-- PROVIDED DATA follows --

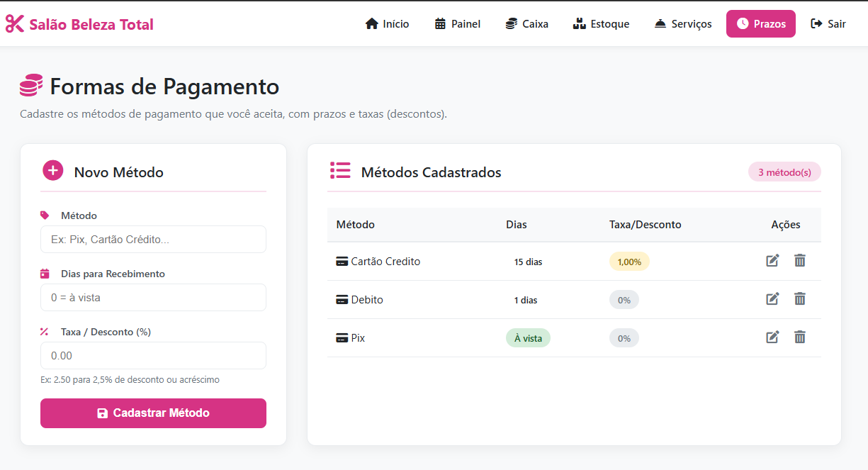Click the scissors logo icon
Viewport: 868px width, 470px height.
15,24
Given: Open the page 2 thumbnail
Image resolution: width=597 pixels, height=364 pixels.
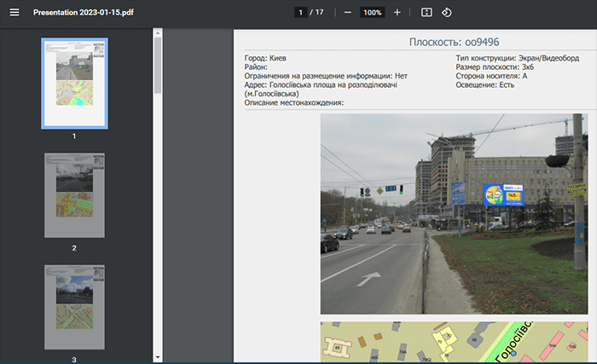Looking at the screenshot, I should pyautogui.click(x=74, y=195).
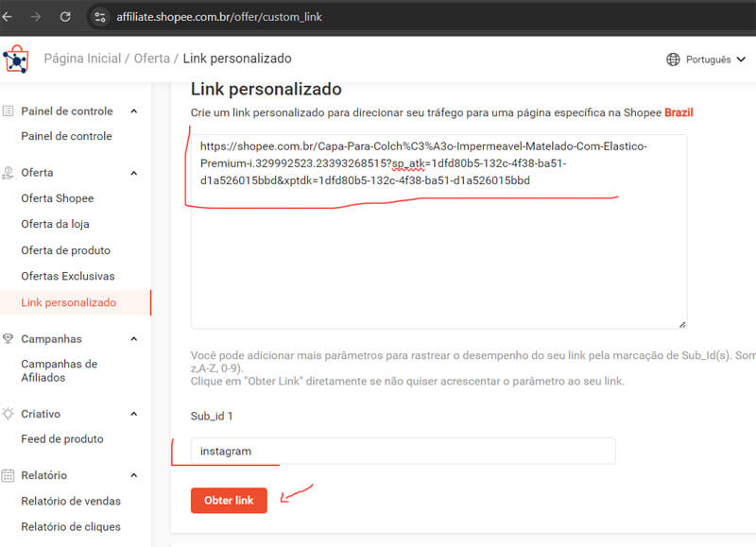Click the Obter link button
This screenshot has height=547, width=756.
229,501
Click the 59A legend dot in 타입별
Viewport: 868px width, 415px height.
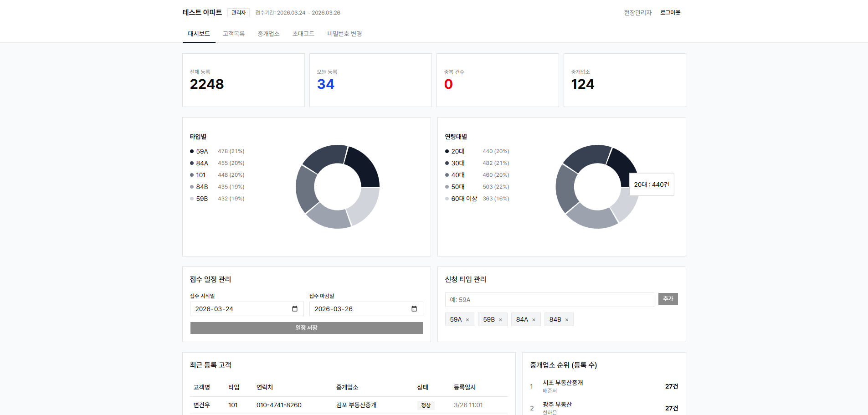(x=192, y=151)
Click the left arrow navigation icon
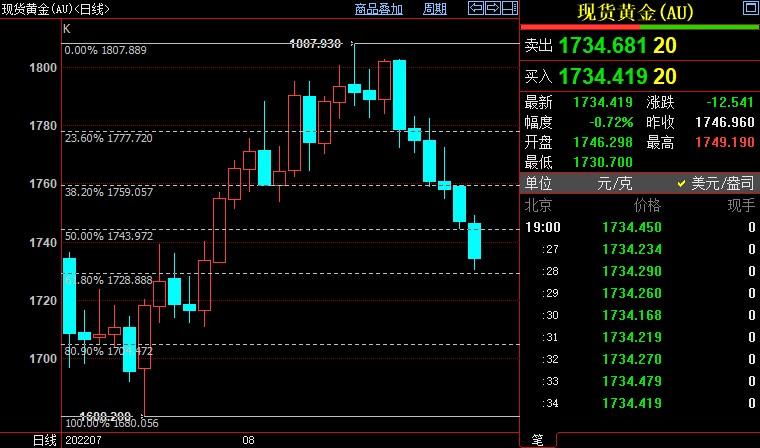The height and width of the screenshot is (448, 760). click(476, 9)
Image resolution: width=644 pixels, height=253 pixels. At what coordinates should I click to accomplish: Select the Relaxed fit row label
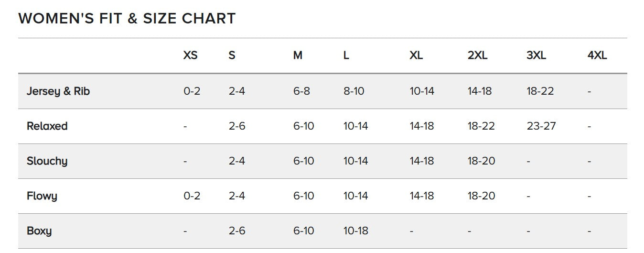pos(47,126)
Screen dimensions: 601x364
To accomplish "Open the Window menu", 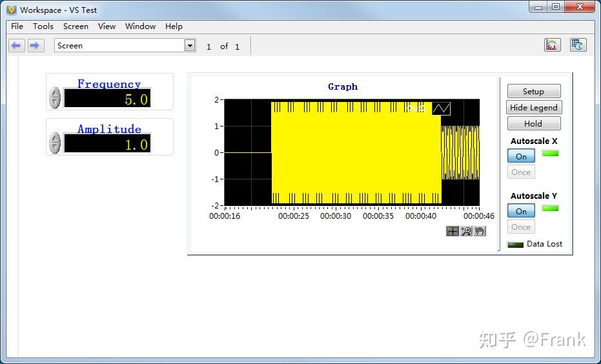I will (x=140, y=26).

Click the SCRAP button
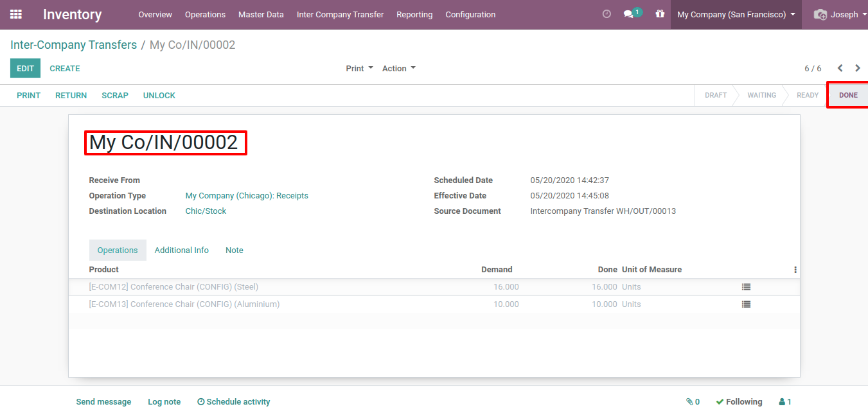pyautogui.click(x=115, y=95)
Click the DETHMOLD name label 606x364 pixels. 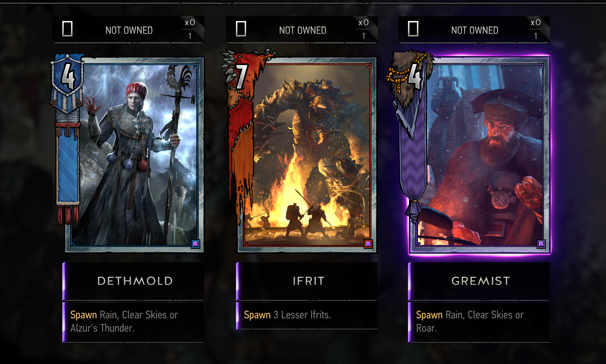[x=135, y=281]
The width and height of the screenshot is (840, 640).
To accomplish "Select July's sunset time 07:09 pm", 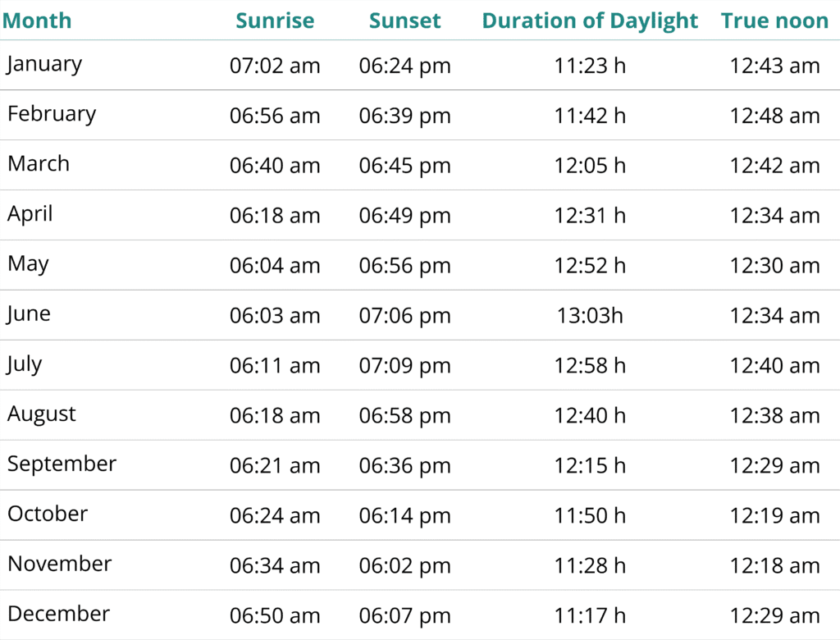I will pos(405,366).
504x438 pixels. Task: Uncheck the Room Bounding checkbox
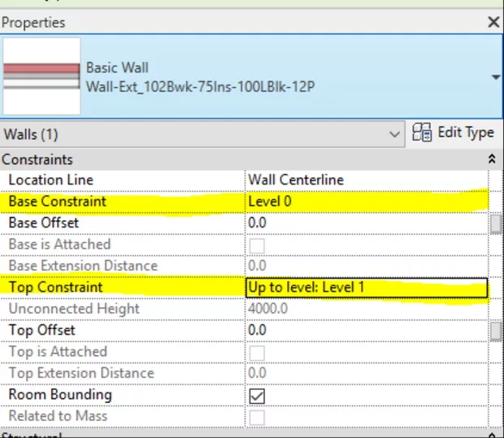tap(258, 395)
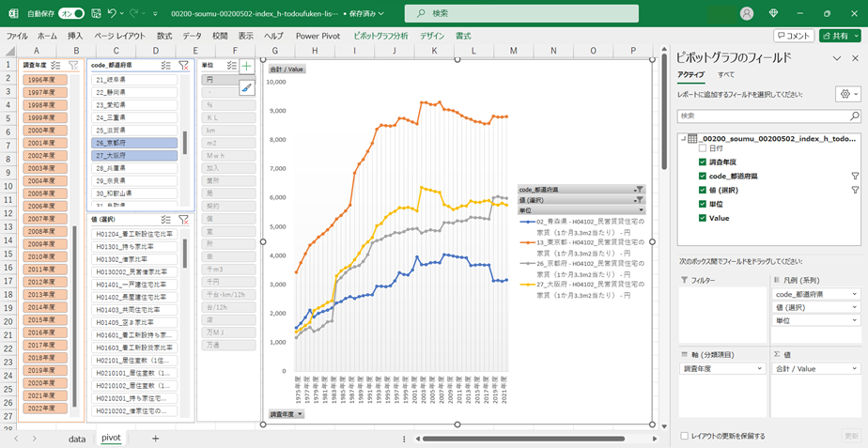Image resolution: width=868 pixels, height=448 pixels.
Task: Open the Power Pivot ribbon tab
Action: pyautogui.click(x=318, y=36)
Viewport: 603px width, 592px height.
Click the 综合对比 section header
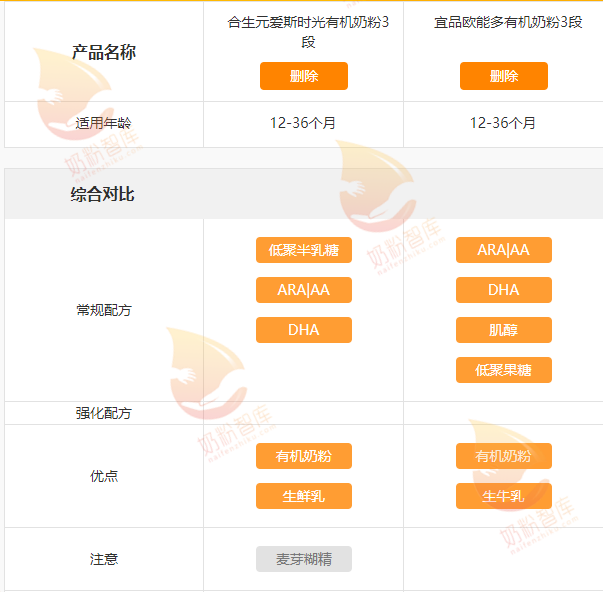tap(102, 194)
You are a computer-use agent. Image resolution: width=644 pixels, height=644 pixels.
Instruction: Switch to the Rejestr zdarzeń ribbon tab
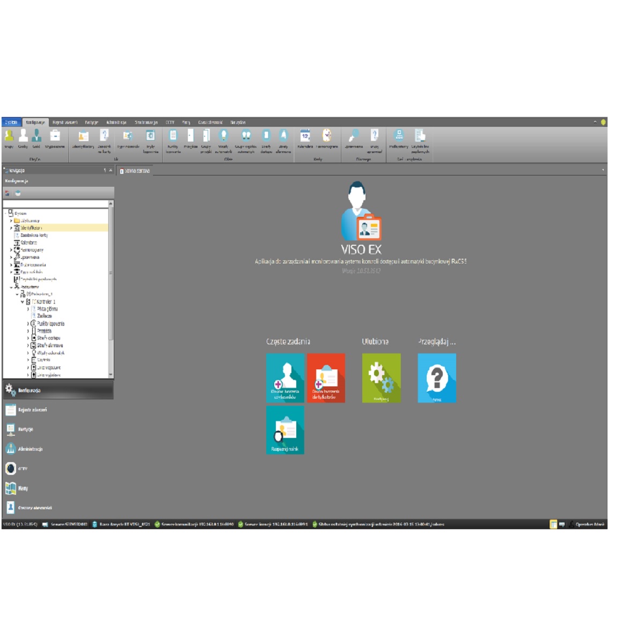click(x=65, y=122)
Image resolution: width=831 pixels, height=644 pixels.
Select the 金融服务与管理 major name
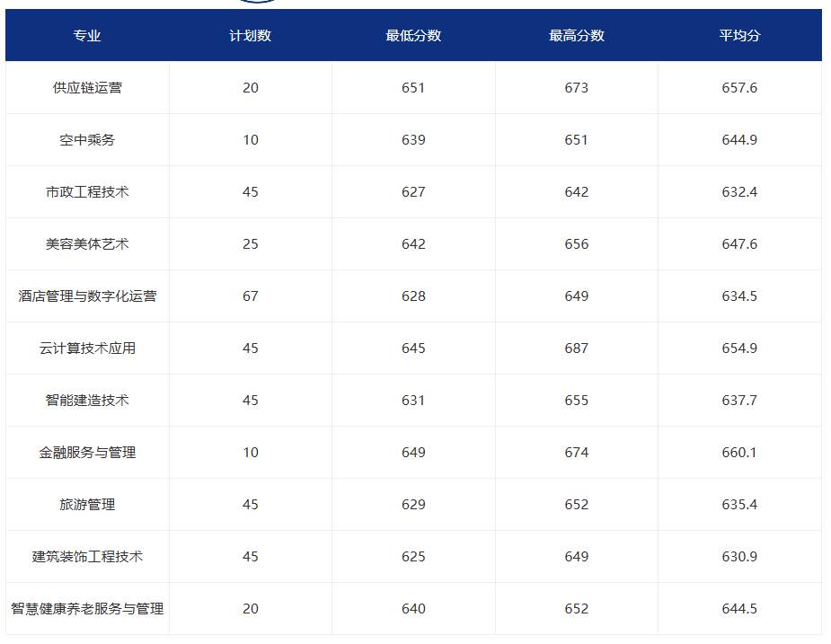pos(86,453)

-- PROVIDED DATA concluded --

## EXERCISE PROMPT:
Every line from the one containing "Image resolution: width=831" through the last line of the data, both included, is to be repeated exactly; the pictures are to be left out.

## TASK RESPONSE:
Image resolution: width=831 pixels, height=644 pixels.
Select the 金融服务与管理 major name
pos(86,453)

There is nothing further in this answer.